Find how many lines below hold "computer", and give that number as the entire answer.
*** Input for this task ***
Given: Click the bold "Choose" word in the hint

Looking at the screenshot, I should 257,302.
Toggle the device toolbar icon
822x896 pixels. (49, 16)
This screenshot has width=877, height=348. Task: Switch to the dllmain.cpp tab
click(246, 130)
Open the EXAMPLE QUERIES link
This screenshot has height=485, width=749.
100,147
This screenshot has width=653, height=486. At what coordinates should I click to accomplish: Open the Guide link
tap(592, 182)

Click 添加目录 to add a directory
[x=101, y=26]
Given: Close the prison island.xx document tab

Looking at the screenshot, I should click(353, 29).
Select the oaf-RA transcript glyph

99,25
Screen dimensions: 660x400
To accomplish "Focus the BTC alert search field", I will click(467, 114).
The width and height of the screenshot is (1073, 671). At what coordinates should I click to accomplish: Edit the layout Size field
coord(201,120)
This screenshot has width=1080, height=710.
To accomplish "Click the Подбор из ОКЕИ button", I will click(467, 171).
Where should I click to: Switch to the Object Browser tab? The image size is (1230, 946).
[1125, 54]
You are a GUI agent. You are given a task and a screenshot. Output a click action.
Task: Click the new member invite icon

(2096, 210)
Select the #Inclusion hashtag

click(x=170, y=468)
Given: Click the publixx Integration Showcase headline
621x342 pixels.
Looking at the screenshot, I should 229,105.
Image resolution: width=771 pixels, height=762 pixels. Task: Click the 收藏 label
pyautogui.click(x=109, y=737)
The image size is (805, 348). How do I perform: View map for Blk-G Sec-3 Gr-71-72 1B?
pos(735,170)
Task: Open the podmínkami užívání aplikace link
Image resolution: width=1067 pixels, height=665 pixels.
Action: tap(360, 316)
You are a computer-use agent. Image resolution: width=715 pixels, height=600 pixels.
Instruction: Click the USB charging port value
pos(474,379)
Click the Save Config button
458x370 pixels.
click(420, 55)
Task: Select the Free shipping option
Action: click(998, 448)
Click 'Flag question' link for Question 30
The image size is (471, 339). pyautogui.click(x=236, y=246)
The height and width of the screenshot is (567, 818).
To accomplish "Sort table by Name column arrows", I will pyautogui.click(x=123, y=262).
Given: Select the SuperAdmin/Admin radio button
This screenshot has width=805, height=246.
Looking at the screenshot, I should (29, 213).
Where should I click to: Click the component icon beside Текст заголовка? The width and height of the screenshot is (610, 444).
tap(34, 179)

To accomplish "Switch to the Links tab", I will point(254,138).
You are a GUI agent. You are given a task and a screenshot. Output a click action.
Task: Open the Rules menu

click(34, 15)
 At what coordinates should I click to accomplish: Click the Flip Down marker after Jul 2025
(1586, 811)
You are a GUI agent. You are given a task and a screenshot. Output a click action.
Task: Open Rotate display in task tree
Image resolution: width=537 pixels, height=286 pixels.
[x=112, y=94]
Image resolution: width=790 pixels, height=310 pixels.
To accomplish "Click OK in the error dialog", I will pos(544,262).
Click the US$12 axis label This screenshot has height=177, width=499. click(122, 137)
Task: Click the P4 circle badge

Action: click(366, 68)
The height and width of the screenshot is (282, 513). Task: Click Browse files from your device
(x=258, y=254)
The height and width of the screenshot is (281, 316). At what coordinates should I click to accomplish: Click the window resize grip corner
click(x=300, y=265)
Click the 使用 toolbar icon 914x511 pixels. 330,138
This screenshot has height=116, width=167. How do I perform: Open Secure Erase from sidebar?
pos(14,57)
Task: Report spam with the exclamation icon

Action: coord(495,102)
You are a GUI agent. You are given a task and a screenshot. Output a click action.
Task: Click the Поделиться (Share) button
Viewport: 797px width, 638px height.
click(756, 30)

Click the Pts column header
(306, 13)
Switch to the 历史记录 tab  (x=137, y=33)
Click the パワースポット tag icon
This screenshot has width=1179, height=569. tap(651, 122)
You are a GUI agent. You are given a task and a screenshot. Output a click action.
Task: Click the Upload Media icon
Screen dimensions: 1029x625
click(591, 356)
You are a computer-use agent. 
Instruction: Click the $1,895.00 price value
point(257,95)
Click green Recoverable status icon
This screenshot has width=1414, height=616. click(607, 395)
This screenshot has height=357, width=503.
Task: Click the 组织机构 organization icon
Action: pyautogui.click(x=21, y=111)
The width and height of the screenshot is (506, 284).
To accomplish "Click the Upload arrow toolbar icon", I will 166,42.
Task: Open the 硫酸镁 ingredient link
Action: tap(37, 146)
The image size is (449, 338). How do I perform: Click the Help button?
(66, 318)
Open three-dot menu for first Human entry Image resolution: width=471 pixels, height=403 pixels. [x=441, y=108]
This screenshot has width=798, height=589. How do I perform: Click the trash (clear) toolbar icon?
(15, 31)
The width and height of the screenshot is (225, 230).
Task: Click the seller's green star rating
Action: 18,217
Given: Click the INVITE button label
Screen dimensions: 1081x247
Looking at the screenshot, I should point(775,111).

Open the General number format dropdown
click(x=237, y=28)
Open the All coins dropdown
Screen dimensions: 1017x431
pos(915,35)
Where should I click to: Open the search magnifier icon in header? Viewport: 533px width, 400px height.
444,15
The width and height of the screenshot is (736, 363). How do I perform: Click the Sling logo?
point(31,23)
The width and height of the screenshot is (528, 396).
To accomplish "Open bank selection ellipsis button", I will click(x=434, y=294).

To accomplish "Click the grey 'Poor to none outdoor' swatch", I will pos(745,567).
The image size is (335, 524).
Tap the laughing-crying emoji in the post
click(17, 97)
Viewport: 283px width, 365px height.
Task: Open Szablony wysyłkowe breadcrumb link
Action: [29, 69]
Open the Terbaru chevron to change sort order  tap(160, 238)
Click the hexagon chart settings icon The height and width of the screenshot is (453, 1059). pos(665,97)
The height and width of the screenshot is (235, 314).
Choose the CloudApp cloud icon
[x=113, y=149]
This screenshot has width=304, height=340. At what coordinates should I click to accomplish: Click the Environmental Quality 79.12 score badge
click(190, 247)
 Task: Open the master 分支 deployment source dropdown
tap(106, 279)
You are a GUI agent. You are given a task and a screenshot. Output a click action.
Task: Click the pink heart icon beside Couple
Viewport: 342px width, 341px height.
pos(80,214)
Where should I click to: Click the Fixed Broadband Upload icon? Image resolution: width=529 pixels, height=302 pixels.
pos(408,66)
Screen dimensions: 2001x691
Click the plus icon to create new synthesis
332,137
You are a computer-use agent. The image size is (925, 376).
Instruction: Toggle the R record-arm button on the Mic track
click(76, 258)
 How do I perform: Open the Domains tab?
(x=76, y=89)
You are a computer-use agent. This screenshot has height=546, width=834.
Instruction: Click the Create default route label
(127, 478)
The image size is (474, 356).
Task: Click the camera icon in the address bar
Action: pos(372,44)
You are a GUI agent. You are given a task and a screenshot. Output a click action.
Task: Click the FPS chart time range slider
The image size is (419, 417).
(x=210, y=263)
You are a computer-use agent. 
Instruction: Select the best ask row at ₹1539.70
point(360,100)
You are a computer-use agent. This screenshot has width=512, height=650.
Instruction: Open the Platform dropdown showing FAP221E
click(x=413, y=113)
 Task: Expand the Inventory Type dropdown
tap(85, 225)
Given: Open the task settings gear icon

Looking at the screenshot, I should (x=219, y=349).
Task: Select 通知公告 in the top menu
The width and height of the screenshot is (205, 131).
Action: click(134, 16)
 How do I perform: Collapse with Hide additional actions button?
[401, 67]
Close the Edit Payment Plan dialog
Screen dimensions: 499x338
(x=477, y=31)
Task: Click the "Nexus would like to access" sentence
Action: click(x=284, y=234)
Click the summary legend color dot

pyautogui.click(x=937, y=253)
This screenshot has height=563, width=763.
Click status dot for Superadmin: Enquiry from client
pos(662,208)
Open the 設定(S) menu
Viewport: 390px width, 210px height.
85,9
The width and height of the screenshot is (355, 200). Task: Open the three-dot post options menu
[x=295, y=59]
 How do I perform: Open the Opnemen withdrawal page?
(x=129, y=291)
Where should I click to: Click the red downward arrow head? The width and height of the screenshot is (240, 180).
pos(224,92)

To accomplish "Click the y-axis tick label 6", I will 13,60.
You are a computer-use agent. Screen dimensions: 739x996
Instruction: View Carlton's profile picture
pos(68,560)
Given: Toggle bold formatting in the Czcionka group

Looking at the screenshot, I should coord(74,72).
*** End of Input for this task ***
:: Response for this exercise ::
7